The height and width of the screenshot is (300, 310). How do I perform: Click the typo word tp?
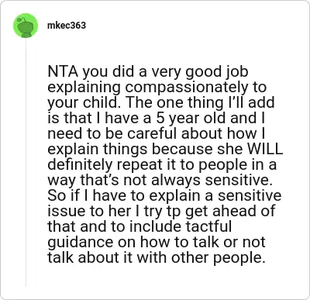click(x=174, y=212)
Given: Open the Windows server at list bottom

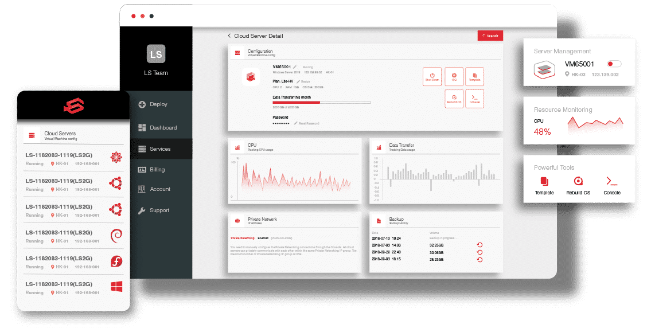Looking at the screenshot, I should pyautogui.click(x=73, y=288).
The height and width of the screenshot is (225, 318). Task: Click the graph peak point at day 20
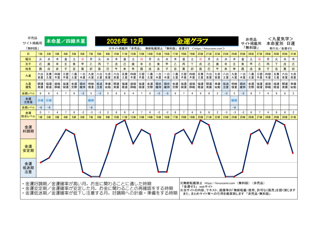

——————————

▶ REQUIREMENT
Please revise the rows above by swapping every instance of "height and width" for "size" and keeping everything else the same. Omit the pictures from your answer.

▶ EXERCISE OUTPUT
The size of the screenshot is (300, 310). How do I perform: Click the typo word tp?
click(x=174, y=212)
Given: Open the Windows server at list bottom

Looking at the screenshot, I should pyautogui.click(x=73, y=288).
The size of the screenshot is (225, 318). Task: Click the graph peak point at day 20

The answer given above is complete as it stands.